While she couldn’t yet disclose numbers post-revamp, LaFrance says that, historically, The Atlantic’s mobile app audience was a fraction of its overall digital audience. Previously, “in any given week, about three-quarters of subscribers who used our existing app came three-plus times per week,” she notes.
New routes to revenue
Simplifying the subscription model was another priority. Now, readers can opt from three tiers:
- Digital ($50 annually, which includes unlimited access to TheAtlantic.com, the iOS app, digital issues, and a subscriber-only newsletter);
- Print and digital ($60 a year, which comes with the aforementioned plus delivery of 10 print issues); and
- Premium ($100 annually, for all of the above goodies plus exclusive access to podcasts, ad-free web browsing, a complimentary digital gift subscription, Atlantic product discounts, and priority access to exclusive events).

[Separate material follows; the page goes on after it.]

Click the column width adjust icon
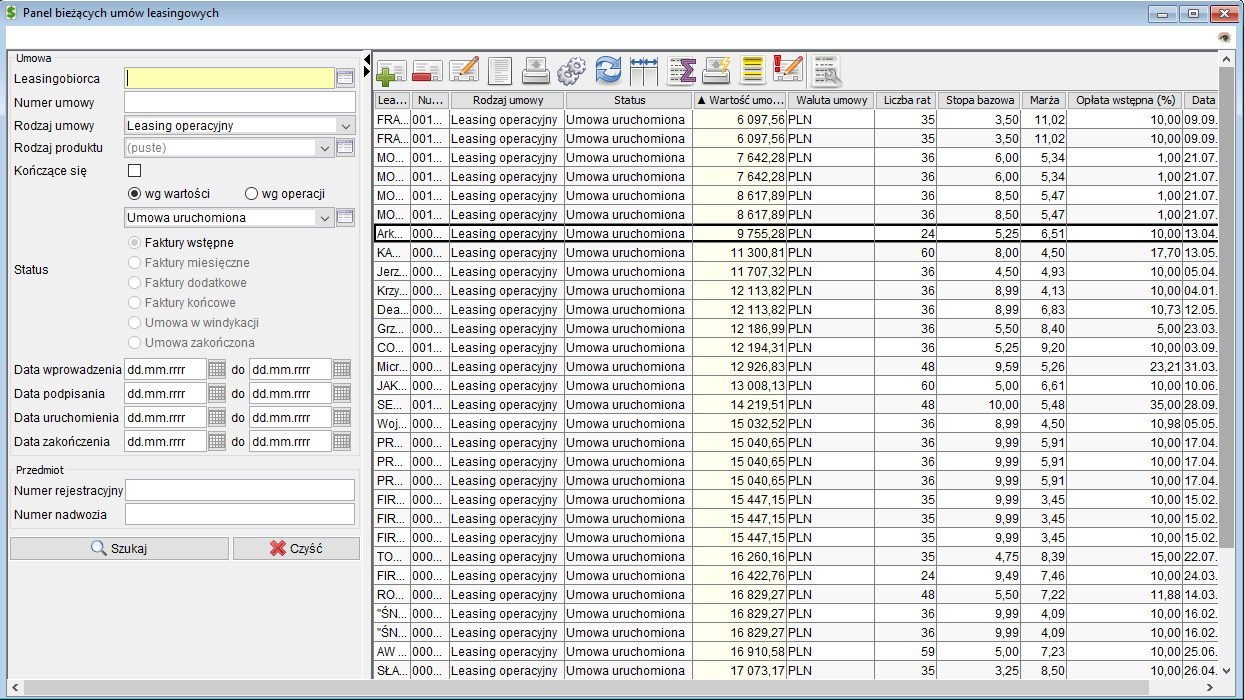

Subscriptions and print advertising serve as complementary pieces of the monetization pie (comprising approximately 20% of revenue). However, the lion’s share comes from digital advertising (45%). The remainder is derived from various sources, including live events (like The Atlantic Festival, Future of Work seminar, and Aspen Ideas Festival 2020).
“It’s actually a wonderful time to be a publisher because the incentives for the highest-quality journalism and what journalists want to make are aligned with what readers are willing to pay for. So, we can be incredibly ambitious knowing that the highest quality product is what people will want to subscribe to,” LaFrance says. “I think one of the reasons The Atlantic has remained so urgent and relevant for 162 years is that we’ve been really aggressive about diversifying revenue and one of the first media companies to demonstrate extraordinary skill in the live event space.”

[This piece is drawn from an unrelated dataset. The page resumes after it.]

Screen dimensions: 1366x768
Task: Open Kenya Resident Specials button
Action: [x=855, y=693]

That’s not to say the waters won’t be choppy ahead.
“This is an intensely competitive environment. That’s not just among publications and magazines but in the way people spend their time nowadays – from Netflix to TikTok to Instagram to news organizations. There is no other publication out there like The Atlantic, and that’s why we’re having so much success with our subscriptions,” she continues. “But the key for us going forward is making people understand what makes us special.”
Eye on the horizon
LaFrance, who joined the company in 2014 and served as its website editor for years, lives by an important credo: Nothing is guaranteed, especially in the world of digital publishing.
“No publication has a right to survive. You have to really serve your readers. That means doing the best quality work and finding the places where your readers are so that they can connect with your journalism, fall in love with it, and keep coming back.”

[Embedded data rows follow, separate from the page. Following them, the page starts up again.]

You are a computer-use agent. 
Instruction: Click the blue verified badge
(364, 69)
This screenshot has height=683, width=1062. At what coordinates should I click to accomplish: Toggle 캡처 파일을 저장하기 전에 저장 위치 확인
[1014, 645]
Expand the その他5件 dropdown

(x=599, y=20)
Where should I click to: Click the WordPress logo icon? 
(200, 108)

While mum on the details, LaFrance hinted that other exciting changes are coming soon to The Atlantic’s digital offerings. Right now, her team is focused on further perfecting the digital user’s experience and gauging reaction to the redesigns.
“We’ve done a lot of audience research and looked closer at how people are finding our stories, what they like, and what they are excited about on our site. All of that has been factored into our editorial thinking process. So far, the feedback has been overwhelmingly positive, almost to the point where we’re waiting to learn what we can do better.”